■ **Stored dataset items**
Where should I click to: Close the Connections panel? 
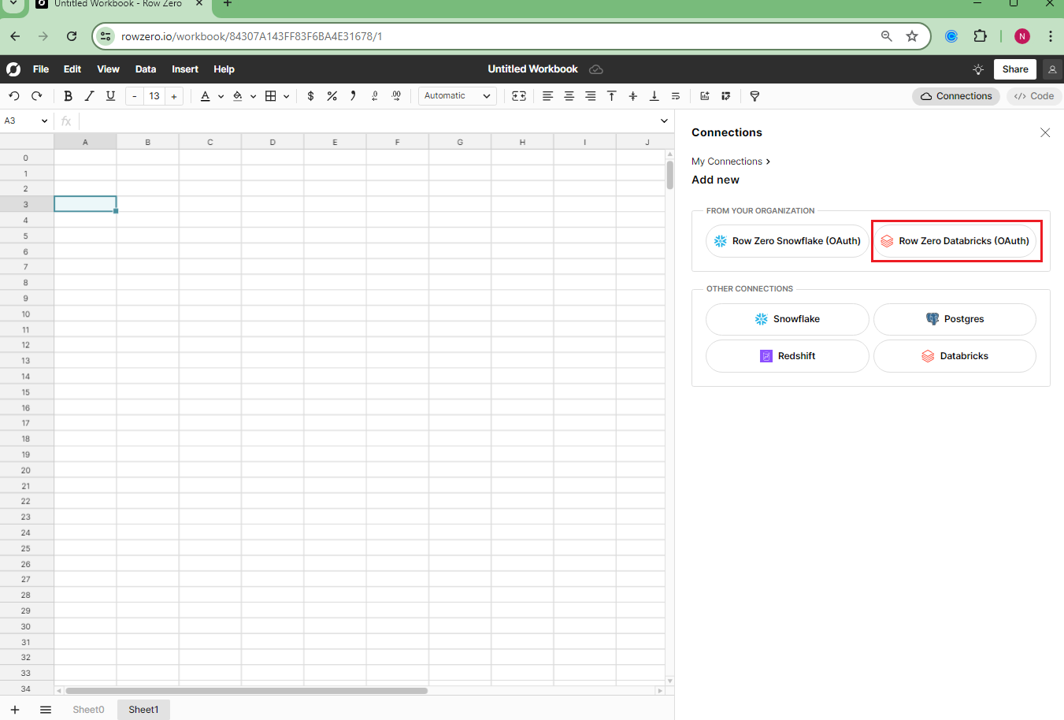(1045, 132)
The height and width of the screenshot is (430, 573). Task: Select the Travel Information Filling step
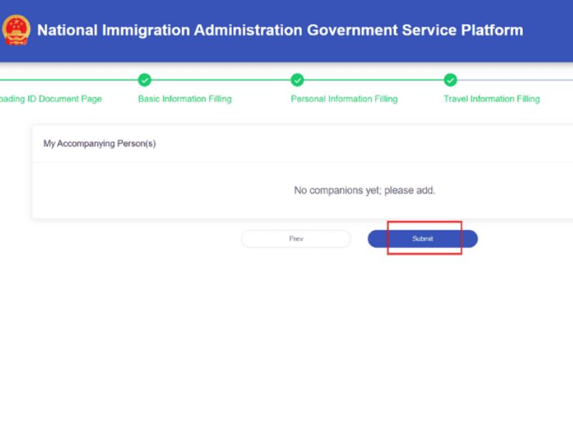[x=491, y=99]
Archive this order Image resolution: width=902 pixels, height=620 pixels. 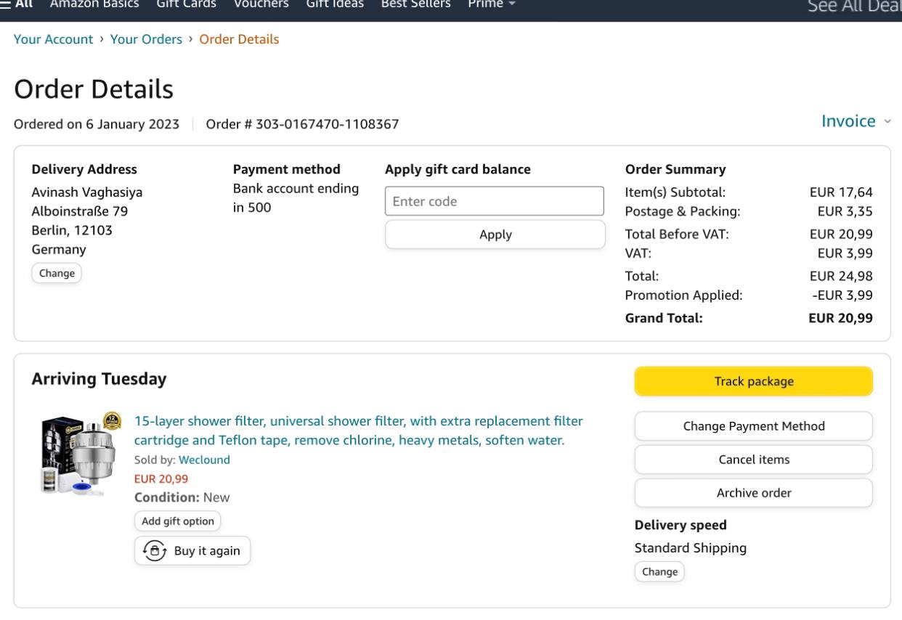(754, 493)
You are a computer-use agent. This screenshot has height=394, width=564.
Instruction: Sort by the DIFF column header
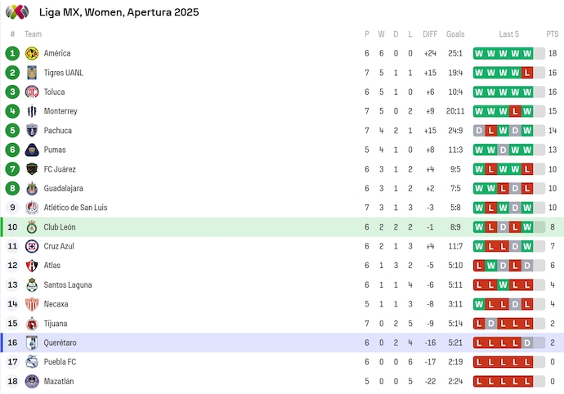[430, 34]
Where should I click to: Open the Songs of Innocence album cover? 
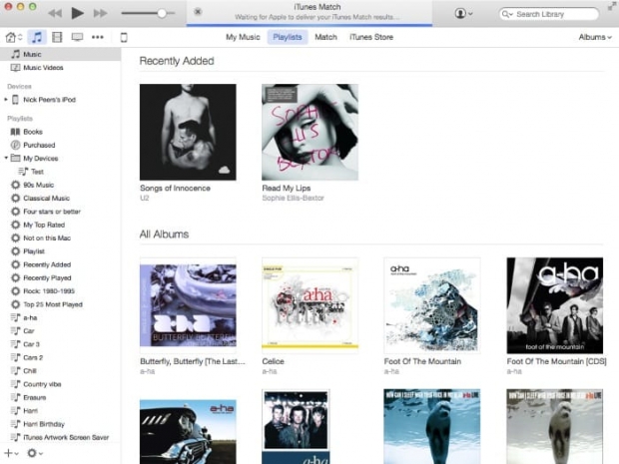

■ **What you are asked to do**
Could you set down exactly, and only, the lines from the line containing "You are a computer-use" through the last line of the records, both included, without the pictures?

■ **Result below**
You are a computer-use agent. This screenshot has height=394, width=564.
Instruction: Sort by the DIFF column header
[430, 34]
Where should I click to: Open the Songs of Innocence album cover? 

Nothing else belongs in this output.